A 600 milanesi piace Area C e il Comune si promuove

È di queste proporzioni il sondaggio sbandierato ieri dal sindaco come la promozione netta delle politiche ambientali della sua giunta

A seicento milanesi piace Area C. Standing ovation. Le Domenicheaspasso che hanno sfinito persino gli amici di Pisapia, da Fabio Fazio a una serie di intellettuali radical chic - piacciono quasi a 700 cittadini. È di queste proporzioni il sondaggio sbandierato ieri dal sindaco come la promozione netta delle politiche ambientali della sua giunta. Nei giorni 3, 4 e 5 aprile, quelli in cui alla vigilia dell'ennesimo blocco auto si era aperto un ampio dibattito sull'opportunità di proseguire, la società Emg ha svolto su commissione del Comune una ricerca sulla percezione dei milanesi sulla qualità della vita in città, la congestion charge, le domeniche a piedi.

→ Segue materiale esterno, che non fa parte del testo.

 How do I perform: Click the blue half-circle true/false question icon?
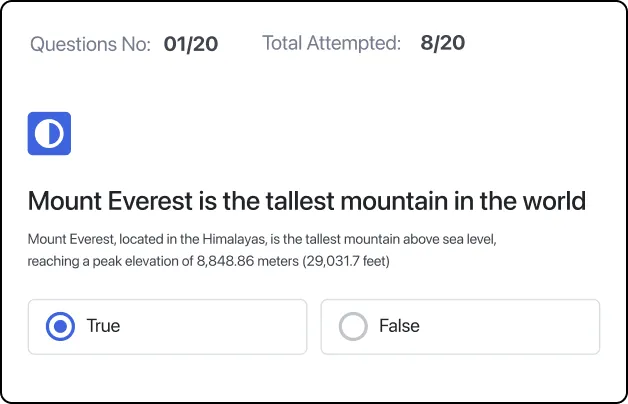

Interviste telefoniche su un campione di 1.100 persone maggiorenni. Non proprio un referendum diciamolo, quello che è arrivato a chiedere l'ambientalista di ferro Pd Carlo Monguzzi rendendosi conto che gli stop forzati forse rischiano di diventare un boomerang per il centrosinistra. Ma il sindaco ieri lo ha escluso. Tira fuori il sondaggio dei 1.100, il 63,6% promuove le Domenicheaspasso, il 58,5% valuta positivamente Area C, mentre il 71,5% premia la qualità della vita in città (il 50,4% dà un voto tra il 6 e il 7, solo 20,1% va oltre). «Il fatto che abbia dovuto commissionare un sondaggio sui temi per cui è stato attaccato anche dai suoi salotti, dimostra l'estrema debolezza del sindaco a venti mesi dalle elezioni» attacca il consigliere Riccardo De Corato (Fratelli d'Italia).

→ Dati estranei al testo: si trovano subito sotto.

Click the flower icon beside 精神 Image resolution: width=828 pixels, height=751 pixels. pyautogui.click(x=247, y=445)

Ma Pisapia ieri ha difeso la sua posizione. Con le Domenicheaspasso «non vogliamo dare un modello di educazione, sarebbe stalinista, un'amministrazione non può educare, ma fornire come facciamo la possibilità di visitare luoghi diversi dal solito e musei gratis in una giornata senz'auto». Le critiche? «Pensate che noia se non ci fossero. Ma non ci facciamo fermare dalle critiche distruttive e da polemicucce, specie se vengono da chi ha fatto della partecipazione uno straccio o da una claque di 50 persone».